→ What you should do: The listing below holds a line with "This screenshot has width=600, height=504." and a later line with "Task: Select the overlay level label 38.490". Write out those two lines and every line between them, exactly, and nothing else.
------
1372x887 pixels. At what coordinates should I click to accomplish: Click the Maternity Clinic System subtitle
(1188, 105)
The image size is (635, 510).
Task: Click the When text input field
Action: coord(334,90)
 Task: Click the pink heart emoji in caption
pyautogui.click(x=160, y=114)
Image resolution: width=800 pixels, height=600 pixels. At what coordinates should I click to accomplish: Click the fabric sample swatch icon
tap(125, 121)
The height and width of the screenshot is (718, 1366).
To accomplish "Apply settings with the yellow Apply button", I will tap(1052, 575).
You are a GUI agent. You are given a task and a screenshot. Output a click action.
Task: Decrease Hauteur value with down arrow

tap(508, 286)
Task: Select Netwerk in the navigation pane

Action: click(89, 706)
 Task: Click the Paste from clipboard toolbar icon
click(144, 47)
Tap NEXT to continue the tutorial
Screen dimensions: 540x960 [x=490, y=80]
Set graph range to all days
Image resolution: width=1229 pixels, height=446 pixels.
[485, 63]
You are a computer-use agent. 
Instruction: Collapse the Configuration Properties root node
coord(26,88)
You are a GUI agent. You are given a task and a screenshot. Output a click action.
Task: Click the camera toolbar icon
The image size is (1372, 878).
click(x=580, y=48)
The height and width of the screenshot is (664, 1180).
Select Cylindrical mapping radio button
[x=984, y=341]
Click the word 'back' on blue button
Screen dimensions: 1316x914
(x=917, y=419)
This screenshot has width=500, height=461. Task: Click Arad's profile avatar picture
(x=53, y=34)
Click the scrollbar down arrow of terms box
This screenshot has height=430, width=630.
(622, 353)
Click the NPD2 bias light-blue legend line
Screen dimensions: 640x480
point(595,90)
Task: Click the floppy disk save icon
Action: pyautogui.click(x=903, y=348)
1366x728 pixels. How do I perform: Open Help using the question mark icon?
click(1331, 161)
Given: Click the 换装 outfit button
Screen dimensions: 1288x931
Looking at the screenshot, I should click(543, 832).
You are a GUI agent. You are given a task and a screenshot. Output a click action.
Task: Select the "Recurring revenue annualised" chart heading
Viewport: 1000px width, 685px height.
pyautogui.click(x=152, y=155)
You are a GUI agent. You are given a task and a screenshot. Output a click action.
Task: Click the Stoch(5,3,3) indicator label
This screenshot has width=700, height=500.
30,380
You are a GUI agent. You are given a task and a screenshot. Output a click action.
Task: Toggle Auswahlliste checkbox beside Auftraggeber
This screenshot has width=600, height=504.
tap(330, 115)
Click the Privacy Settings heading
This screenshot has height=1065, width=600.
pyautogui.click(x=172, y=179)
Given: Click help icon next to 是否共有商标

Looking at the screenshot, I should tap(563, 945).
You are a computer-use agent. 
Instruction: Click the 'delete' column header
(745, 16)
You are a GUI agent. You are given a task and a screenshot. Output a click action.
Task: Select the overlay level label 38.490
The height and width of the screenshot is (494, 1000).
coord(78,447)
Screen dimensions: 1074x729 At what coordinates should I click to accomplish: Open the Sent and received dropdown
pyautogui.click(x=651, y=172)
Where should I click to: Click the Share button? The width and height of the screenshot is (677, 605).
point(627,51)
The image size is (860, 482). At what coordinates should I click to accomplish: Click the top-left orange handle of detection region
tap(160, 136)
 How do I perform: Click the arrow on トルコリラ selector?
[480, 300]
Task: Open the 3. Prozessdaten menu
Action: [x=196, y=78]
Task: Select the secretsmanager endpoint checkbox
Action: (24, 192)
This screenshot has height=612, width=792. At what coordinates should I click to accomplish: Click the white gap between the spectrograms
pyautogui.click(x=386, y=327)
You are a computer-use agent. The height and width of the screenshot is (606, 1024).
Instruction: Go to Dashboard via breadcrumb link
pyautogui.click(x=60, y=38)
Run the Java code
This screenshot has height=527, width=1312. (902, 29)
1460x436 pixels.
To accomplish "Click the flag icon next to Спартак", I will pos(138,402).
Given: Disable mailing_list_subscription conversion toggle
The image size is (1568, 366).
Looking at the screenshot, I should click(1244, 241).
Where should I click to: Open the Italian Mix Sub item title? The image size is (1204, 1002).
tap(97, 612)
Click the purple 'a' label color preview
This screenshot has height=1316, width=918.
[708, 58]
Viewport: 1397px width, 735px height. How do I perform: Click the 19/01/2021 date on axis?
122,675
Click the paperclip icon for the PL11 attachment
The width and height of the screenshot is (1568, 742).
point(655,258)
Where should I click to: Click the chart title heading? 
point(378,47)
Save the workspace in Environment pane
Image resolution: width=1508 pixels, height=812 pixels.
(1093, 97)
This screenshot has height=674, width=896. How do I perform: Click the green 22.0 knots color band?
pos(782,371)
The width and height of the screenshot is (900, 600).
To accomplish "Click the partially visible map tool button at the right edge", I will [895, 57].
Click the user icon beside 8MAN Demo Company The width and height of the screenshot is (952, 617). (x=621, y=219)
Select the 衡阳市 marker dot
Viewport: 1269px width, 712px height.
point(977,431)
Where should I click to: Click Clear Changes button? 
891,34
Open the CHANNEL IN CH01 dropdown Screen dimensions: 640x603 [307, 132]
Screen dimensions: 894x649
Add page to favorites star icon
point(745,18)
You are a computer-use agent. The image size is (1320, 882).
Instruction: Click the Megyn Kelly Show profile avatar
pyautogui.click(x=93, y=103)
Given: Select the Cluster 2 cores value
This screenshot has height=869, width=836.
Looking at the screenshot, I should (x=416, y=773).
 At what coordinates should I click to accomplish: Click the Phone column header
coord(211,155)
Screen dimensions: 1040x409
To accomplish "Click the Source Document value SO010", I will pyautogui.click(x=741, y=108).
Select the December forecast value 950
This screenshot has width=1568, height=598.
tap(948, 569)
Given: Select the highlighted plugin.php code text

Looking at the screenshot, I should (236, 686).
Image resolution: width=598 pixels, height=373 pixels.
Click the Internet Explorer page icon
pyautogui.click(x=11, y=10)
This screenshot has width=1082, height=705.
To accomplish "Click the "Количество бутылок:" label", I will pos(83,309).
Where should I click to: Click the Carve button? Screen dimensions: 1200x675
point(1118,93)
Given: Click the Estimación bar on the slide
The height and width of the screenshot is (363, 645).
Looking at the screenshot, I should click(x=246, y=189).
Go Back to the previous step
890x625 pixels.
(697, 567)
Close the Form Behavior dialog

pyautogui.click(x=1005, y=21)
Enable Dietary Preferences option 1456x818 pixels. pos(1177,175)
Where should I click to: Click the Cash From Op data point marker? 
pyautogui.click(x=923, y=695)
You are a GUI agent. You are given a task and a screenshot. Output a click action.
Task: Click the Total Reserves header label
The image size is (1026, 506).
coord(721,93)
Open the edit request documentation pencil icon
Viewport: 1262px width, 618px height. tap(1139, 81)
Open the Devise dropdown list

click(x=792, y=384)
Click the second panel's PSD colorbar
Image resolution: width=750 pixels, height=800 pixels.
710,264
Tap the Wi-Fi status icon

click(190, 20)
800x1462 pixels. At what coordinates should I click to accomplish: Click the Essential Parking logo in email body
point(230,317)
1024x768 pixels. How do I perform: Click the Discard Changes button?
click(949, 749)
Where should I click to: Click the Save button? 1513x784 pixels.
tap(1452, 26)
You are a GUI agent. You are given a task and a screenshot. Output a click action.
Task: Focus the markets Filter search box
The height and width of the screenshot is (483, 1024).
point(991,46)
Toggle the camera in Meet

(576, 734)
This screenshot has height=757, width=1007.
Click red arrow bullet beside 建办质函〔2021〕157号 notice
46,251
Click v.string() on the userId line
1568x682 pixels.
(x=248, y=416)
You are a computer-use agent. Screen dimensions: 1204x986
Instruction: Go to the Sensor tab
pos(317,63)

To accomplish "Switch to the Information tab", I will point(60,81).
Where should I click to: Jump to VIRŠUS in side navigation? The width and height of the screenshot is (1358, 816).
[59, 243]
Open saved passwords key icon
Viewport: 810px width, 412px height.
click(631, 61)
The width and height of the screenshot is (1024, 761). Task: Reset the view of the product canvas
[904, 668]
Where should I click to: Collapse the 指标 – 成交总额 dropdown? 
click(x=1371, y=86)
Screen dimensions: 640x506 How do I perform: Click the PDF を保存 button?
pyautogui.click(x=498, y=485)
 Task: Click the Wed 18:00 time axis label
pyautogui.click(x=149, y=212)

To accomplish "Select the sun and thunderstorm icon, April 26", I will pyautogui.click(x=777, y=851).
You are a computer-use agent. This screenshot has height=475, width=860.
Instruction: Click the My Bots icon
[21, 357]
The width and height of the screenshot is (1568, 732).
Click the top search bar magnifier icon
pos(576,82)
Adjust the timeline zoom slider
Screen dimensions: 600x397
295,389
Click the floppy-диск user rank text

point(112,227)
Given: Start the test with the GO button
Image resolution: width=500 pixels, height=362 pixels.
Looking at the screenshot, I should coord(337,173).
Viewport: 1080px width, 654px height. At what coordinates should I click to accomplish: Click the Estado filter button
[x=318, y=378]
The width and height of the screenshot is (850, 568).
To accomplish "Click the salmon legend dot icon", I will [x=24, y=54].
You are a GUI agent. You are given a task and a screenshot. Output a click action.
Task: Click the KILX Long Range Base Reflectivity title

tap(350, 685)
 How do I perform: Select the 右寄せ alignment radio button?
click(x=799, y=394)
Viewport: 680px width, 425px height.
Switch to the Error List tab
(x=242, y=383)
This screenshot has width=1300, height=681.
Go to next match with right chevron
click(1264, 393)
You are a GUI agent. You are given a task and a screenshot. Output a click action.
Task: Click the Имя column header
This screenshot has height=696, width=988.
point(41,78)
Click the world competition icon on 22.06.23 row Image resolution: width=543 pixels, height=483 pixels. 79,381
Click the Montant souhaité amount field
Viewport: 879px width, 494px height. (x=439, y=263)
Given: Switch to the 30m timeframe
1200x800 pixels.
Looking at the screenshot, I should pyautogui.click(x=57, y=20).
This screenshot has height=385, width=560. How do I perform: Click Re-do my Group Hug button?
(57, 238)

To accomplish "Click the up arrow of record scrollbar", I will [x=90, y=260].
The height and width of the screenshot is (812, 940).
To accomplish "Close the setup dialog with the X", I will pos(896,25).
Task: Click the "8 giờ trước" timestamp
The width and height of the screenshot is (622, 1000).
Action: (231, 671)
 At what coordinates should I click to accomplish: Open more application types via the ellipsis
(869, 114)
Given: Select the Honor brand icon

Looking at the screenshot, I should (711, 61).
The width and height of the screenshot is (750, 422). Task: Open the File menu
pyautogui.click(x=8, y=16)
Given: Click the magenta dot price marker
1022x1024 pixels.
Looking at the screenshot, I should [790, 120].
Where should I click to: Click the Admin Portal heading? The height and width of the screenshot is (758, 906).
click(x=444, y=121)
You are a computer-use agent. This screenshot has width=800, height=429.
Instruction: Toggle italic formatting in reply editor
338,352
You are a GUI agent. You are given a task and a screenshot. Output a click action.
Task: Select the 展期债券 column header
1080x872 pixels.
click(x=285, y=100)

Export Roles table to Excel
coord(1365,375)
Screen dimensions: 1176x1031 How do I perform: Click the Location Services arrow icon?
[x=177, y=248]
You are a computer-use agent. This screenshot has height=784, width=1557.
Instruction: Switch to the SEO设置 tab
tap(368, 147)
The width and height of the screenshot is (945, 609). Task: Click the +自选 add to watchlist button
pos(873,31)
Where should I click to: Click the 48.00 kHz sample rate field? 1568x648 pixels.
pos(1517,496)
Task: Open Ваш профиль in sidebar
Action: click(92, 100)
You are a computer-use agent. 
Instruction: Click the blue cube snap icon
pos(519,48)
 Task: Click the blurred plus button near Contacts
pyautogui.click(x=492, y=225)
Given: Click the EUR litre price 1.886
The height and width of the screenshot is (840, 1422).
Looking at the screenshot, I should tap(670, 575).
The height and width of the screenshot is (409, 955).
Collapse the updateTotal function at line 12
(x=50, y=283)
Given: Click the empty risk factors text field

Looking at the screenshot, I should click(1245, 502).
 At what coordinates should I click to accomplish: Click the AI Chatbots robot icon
------
→ Result of the exercise:
This screenshot has width=600, height=504.
tap(330, 115)
Click the Privacy Settings heading
This screenshot has height=1065, width=600.
pyautogui.click(x=172, y=179)
Given: Click help icon next to 是否共有商标

Looking at the screenshot, I should tap(563, 945).
You are a computer-use agent. 
Instruction: Click the 'delete' column header
(745, 16)
You are a GUI agent. You are given a task and a screenshot. Output a click action.
Task: Select the overlay level label 38.490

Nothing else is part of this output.